You can link directly to the Validator home page, or you can call the Validator CGI program. The home page is http://archiveready.com/ at the moment (and for the foreseeable future) and the CGI program can be reached at
http://archiveready.com/check?url=http://yousite.com.

What kind of checks ArchiveReady does?

ArchiveReady is checking several website attributes such as:

  1. Hypertext validity and format (HTML, CSS validation),
  2. Page contents structure,
  3. Compliance with open standards,
  4. Hyperlinks validity,
  5. Robots.txt contents,
  6. Sitemap.xml contents and validity,
  7. RSS feeds structure.

What people say about web archiving?

Web archiving is the process of collecting portions of the World Wide Web and ensuring the collection is preserved in an archive, such as an archive site, for future researchers, historians, and the public. http://en.wikipedia.org/wiki/Web_archiving

To enable the archive of a site by the Portuguese Web Archive, it is fundamental that the site presents a crawler-friendly homepage. Portuguese Web Archive Crawler

Heritrix (ExtractorJS) has trouble finding the links that are not hardcoded strings in javascript. Heritrix Known Issues

If fancy features such as JavaScript, cookies, session IDs, frames, DHTML, or Flash keep you from seeing all of your site in a text browser, then search engine spiders may have trouble crawling your site.

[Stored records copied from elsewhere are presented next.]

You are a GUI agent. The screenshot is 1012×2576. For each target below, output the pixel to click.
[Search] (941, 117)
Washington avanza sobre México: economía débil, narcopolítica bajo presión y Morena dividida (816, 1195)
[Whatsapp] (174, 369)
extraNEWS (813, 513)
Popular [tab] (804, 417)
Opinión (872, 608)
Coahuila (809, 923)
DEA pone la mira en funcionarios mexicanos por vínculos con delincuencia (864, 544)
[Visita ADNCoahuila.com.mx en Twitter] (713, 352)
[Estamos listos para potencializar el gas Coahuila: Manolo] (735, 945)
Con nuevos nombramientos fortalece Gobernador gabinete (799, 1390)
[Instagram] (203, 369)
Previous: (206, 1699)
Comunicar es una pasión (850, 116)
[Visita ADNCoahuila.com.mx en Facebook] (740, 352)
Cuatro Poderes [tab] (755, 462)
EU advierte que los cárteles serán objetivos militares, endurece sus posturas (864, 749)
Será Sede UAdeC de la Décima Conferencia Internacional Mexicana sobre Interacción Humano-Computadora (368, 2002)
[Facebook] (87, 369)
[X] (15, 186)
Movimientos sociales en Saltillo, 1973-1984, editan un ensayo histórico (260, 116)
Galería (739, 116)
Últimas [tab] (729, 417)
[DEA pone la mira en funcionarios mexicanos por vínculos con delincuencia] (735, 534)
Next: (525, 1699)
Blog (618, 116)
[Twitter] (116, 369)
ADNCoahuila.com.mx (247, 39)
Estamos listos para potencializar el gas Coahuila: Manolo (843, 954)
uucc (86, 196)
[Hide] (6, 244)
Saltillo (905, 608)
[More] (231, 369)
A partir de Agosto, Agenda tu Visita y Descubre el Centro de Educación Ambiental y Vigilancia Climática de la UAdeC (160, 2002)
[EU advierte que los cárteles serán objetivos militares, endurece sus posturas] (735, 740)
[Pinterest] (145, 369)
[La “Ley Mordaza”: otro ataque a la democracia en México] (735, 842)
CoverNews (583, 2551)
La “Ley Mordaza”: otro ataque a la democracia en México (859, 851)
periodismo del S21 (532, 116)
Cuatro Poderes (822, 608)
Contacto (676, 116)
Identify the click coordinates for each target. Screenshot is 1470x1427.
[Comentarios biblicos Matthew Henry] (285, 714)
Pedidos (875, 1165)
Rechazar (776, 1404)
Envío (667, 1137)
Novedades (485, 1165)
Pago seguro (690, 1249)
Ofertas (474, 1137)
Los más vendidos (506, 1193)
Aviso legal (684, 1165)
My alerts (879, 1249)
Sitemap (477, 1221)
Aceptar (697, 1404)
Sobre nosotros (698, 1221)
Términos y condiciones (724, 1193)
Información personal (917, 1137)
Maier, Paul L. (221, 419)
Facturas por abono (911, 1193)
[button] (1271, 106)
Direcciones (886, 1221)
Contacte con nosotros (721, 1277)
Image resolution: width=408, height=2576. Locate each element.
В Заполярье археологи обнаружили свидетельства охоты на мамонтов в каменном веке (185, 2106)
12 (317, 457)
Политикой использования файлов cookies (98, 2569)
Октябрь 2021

How Googlebot sees your webpages

The content of your robots.txt file tells search engine crawlers how they should visit your site. Google Webmaster Guidelines

What kind of technologies are used to make ArchiveReady?

ArchiveReady is built using Python and various different libraries such as requests, Beautiful Soup. Nginx and uwsgi are also used. Everything is written in Vim.

Resources

Papers, projects, initiatives, relevant to web preservation.

ARCOMEM Project
ARCOMEM is a EU-funded research project. It is about memory institutions like archives, museums, and libraries in the age of the Social Web.
BlogForever Project
BlogForever will create a software platform capable of aggregating, preserving, managing and disseminating blogs.
International Internet Preservation Consortium
A GLOBAL NETWORK OF EXPERTS ARCHIVING THE WEB FOR FUTURE GENERATIONS.
LiWA Project
Living Web Archives
Memento Project
Memento: Adding time to the web
UK Web Archive Blog: How good is good enough? – Quality Assurance of harvested web resources
Quality Assurance is an important element of web archiving. It refers to the evaluation of harvested web resources which determines whether pre-defined quality standards are being attained.